Aktorka, Małgorzata Foremniak, opowiedziała o depresji, którą spowodowało wiele czynników. Najważniejszym była nagła śmierć ukochanego ojca. O tej tragedii dowiedziała się chwilę przed wejściem na wizję "Mam Talent". Nie miała czasu na żałobę. Te wydarzenia zbiegły się z nieuczciwym agentem, który okazał się stalkerem - prześladował ją i zasypywał wiadomościami. 

Poczułam się jak wyrzucona z pędzącego pociągu na bosaka. (...) Żyjesz i nie zdajesz sobie sprawy, że ktoś inteligentnie rozkłada ci życie na części. Niszczy twoje relacje z przyjaciółmi, znajomymi, miesza w kontaktach zawodowych, narażając cię nawet na ich utratę. A przede wszystkim sączy w ciebie, kropla po kropli, permanentne poczucie strachu i zagrożenia z zewnątrz. Inteligentnie i konsekwentnie jego chory umysł osacza z każdej strony. Coraz głębiej wpadasz w pułapkę. Boisz się już prawie wszystkiego. (...) Mózg masz przeorany.
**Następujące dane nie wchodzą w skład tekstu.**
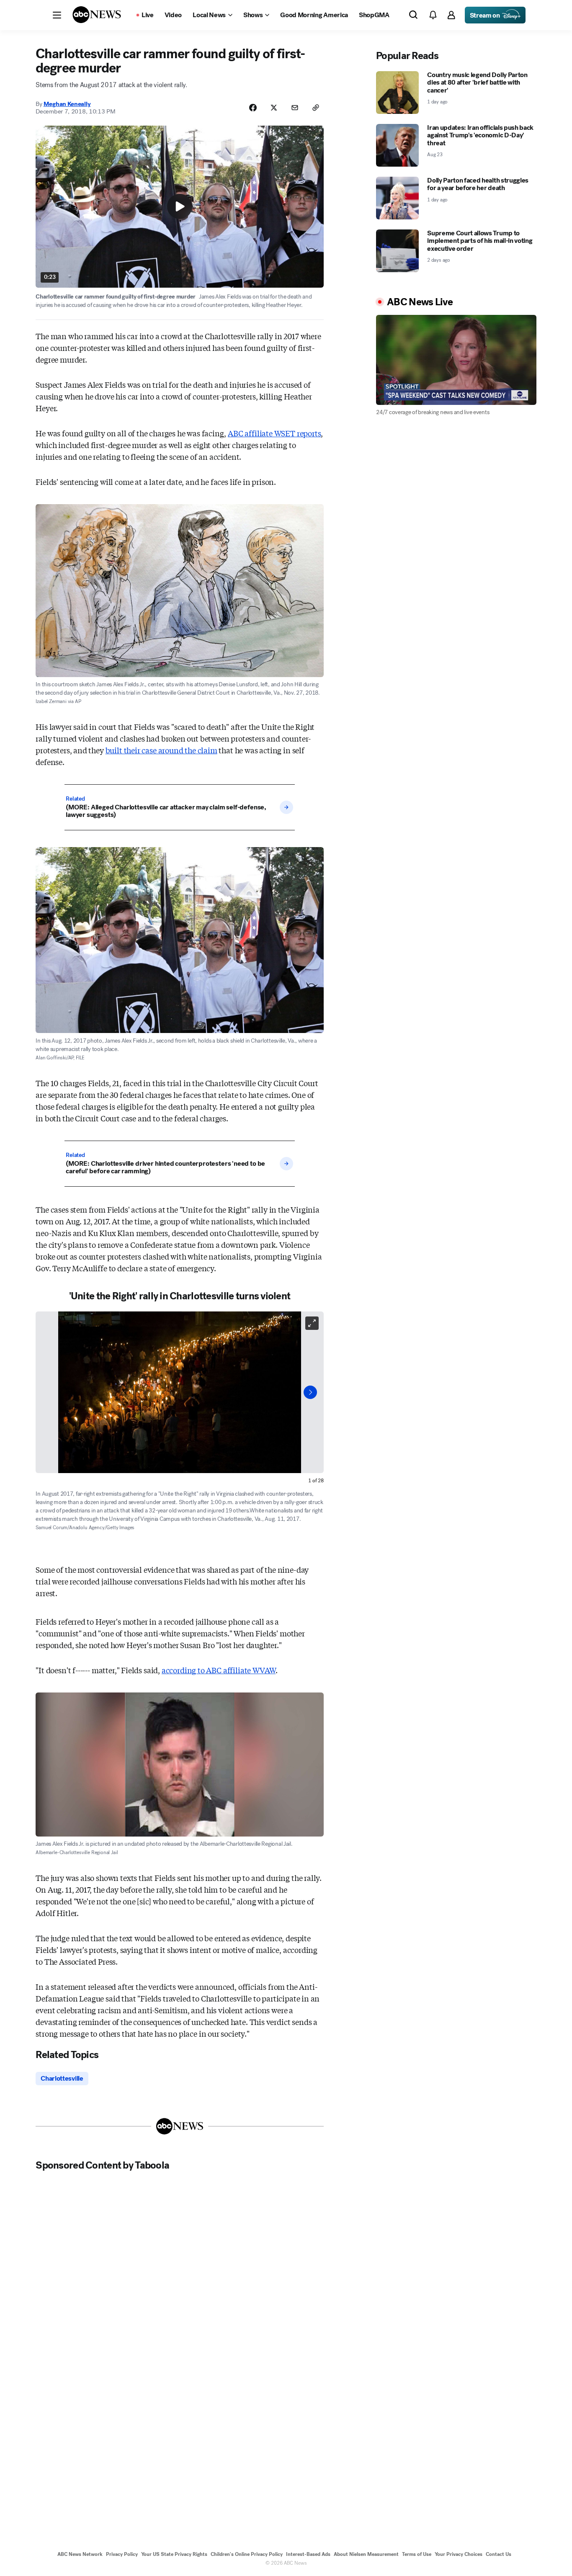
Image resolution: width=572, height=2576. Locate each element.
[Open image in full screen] (312, 1323)
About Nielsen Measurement (366, 2554)
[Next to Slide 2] (310, 1392)
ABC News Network (80, 2554)
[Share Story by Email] (295, 108)
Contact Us (498, 2554)
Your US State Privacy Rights (174, 2554)
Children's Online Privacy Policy (247, 2554)
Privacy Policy (122, 2554)
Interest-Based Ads (308, 2554)
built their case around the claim (161, 749)
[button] (57, 15)
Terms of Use (416, 2554)
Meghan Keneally (67, 104)
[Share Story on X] (274, 108)
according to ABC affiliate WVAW (219, 1669)
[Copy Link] (316, 108)
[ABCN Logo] (96, 14)
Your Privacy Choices (458, 2554)
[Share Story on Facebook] (253, 108)
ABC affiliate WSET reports (274, 433)
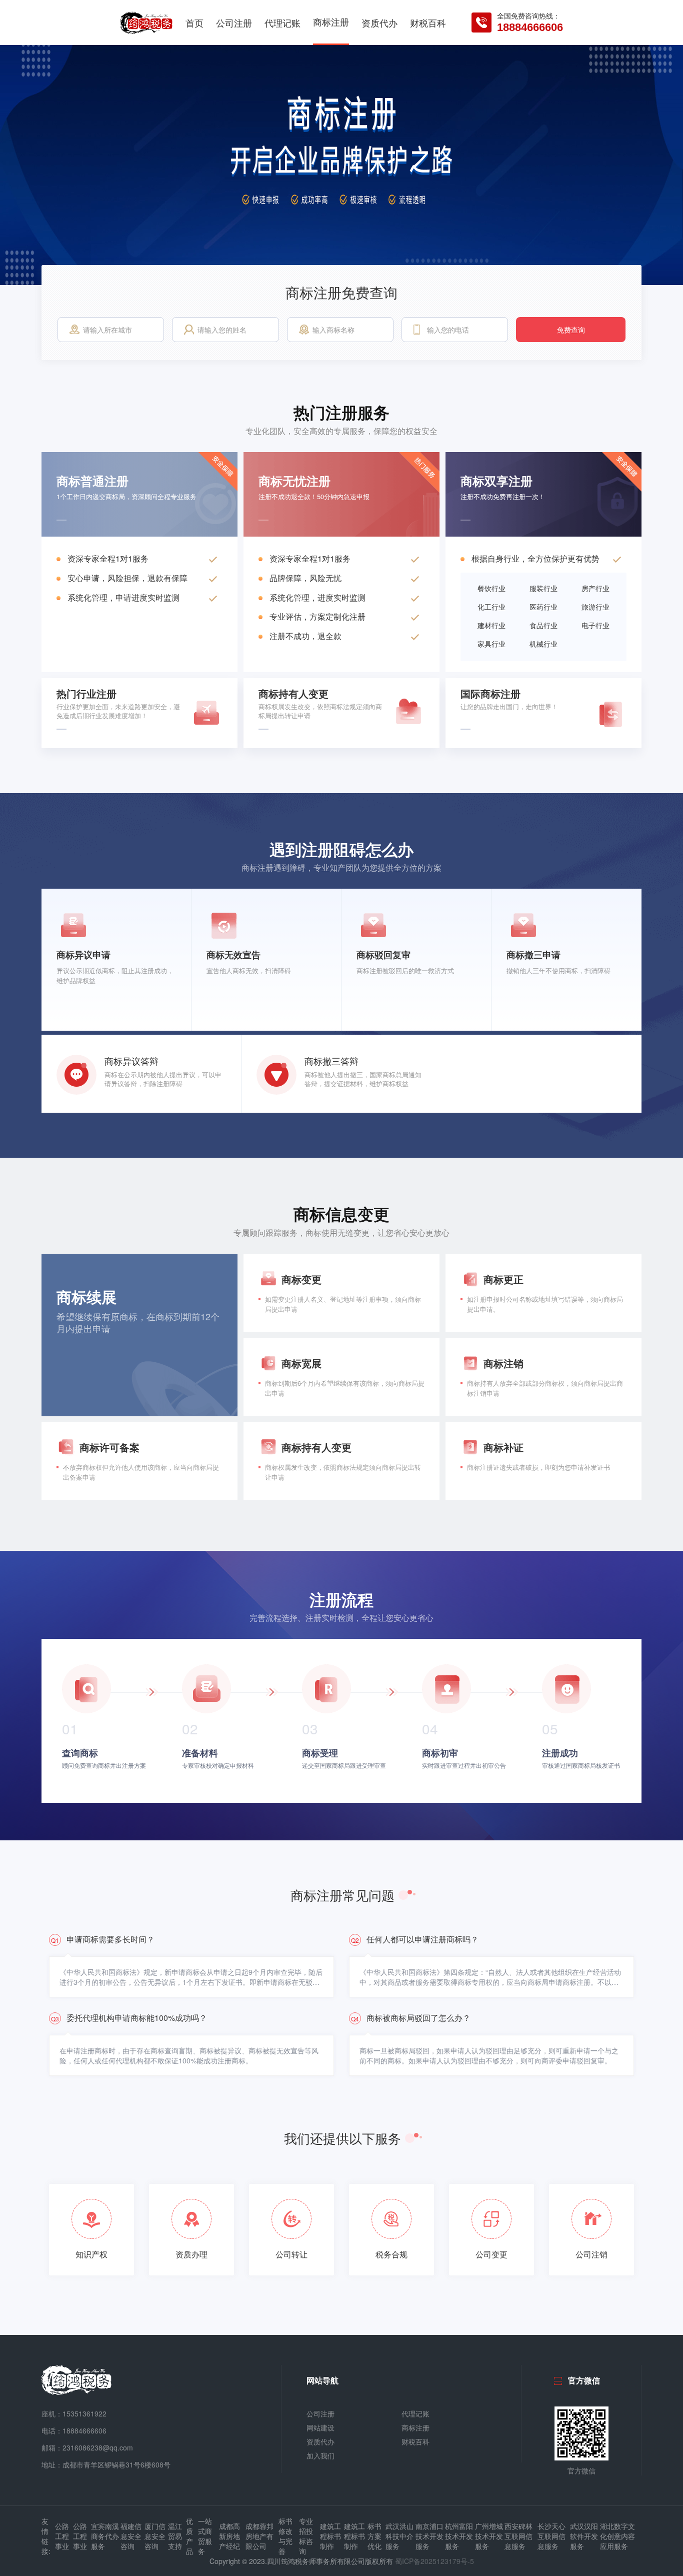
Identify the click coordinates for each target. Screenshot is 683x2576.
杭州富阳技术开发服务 (459, 2536)
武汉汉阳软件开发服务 (584, 2536)
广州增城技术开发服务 (489, 2536)
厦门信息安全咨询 (155, 2536)
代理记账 (282, 22)
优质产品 (189, 2536)
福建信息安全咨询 (131, 2536)
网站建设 (320, 2427)
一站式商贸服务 (205, 2536)
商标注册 (331, 21)
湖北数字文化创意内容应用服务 (617, 2536)
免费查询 (571, 330)
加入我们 (320, 2455)
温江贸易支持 (175, 2536)
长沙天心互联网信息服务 (552, 2536)
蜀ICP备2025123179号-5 (434, 2561)
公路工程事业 (62, 2536)
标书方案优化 (375, 2536)
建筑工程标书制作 (330, 2536)
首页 (195, 22)
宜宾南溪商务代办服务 (105, 2536)
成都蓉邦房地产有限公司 (260, 2536)
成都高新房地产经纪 (229, 2536)
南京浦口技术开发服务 (430, 2536)
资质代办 (380, 22)
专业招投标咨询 (306, 2536)
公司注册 (234, 22)
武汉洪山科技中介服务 (400, 2536)
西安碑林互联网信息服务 (518, 2536)
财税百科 (428, 22)
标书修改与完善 (285, 2536)
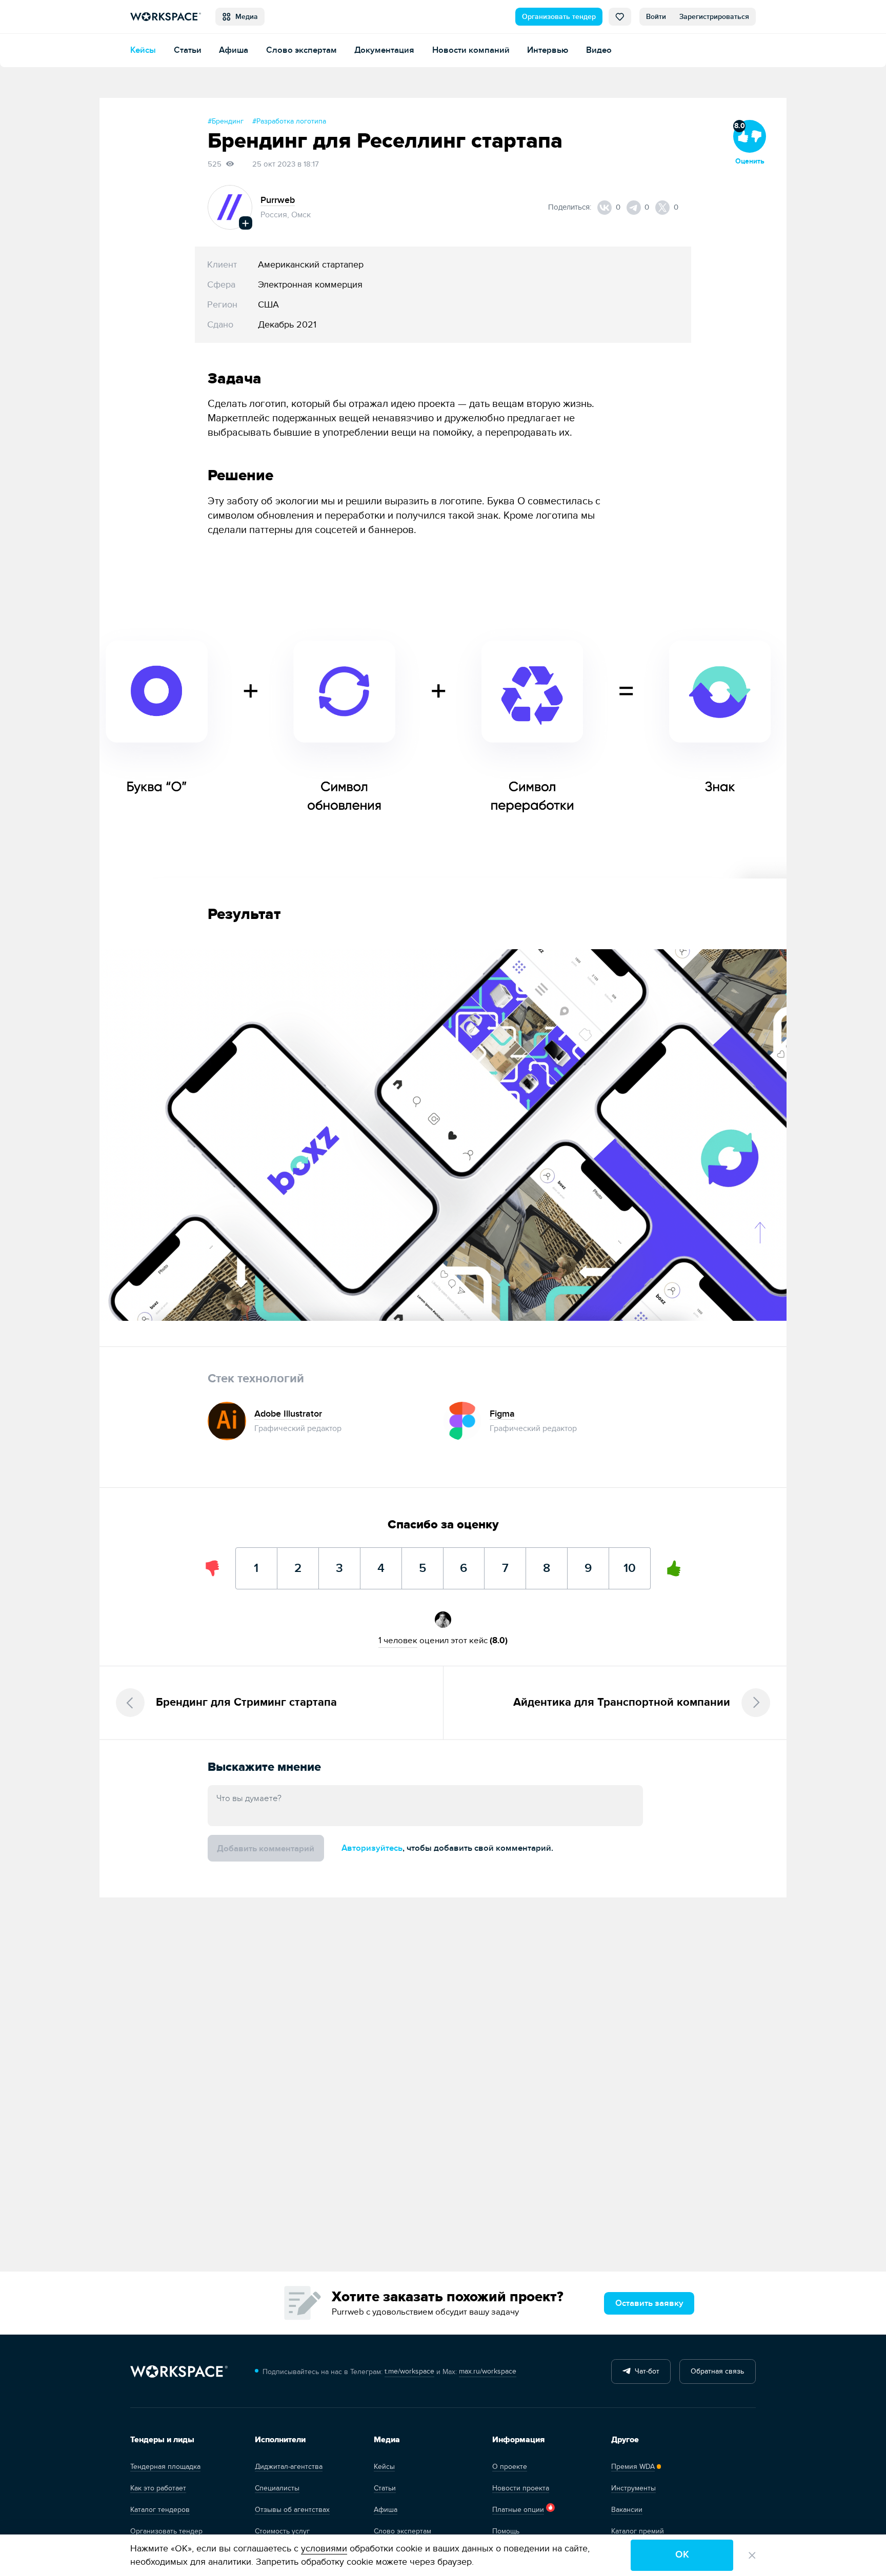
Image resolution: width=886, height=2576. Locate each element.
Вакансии (626, 2509)
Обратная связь (717, 2371)
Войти (656, 16)
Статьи (188, 50)
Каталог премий (637, 2531)
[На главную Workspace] (179, 2371)
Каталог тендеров (160, 2509)
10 (630, 1561)
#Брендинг (226, 121)
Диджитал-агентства (289, 2466)
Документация (384, 50)
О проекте (509, 2466)
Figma (502, 1413)
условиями (324, 2548)
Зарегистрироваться (714, 16)
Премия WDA (633, 2466)
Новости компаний (471, 50)
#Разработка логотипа (289, 121)
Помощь (505, 2531)
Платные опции (518, 2509)
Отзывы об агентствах (292, 2509)
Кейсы (143, 50)
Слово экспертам (301, 50)
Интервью (547, 50)
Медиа (244, 16)
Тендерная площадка (165, 2466)
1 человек (397, 1640)
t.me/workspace (409, 2371)
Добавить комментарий (265, 1848)
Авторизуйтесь (371, 1848)
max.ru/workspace (487, 2371)
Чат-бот (645, 2371)
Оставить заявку (649, 2303)
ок (682, 2555)
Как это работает (158, 2488)
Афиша (233, 50)
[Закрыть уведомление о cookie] (752, 2555)
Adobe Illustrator (288, 1413)
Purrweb (277, 200)
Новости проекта (520, 2488)
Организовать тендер (559, 16)
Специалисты (277, 2488)
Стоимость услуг (282, 2531)
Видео (599, 50)
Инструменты (633, 2488)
Jakby tego było mało, Foremniak przechodziła wtedy ciężkie chwile po rozwodzie z Waldemarem Dzikim i nie mogła liczyć na wsparcie wszystkich przyjaciół. Te wydarzenia zweryfikowały jej relacje. Jak wspomina aktorka, część z "dobrych znajomych" poszukiwała tylko sensacji i popularności sprzedając informacje brukowcom i plotkarskim magazynom.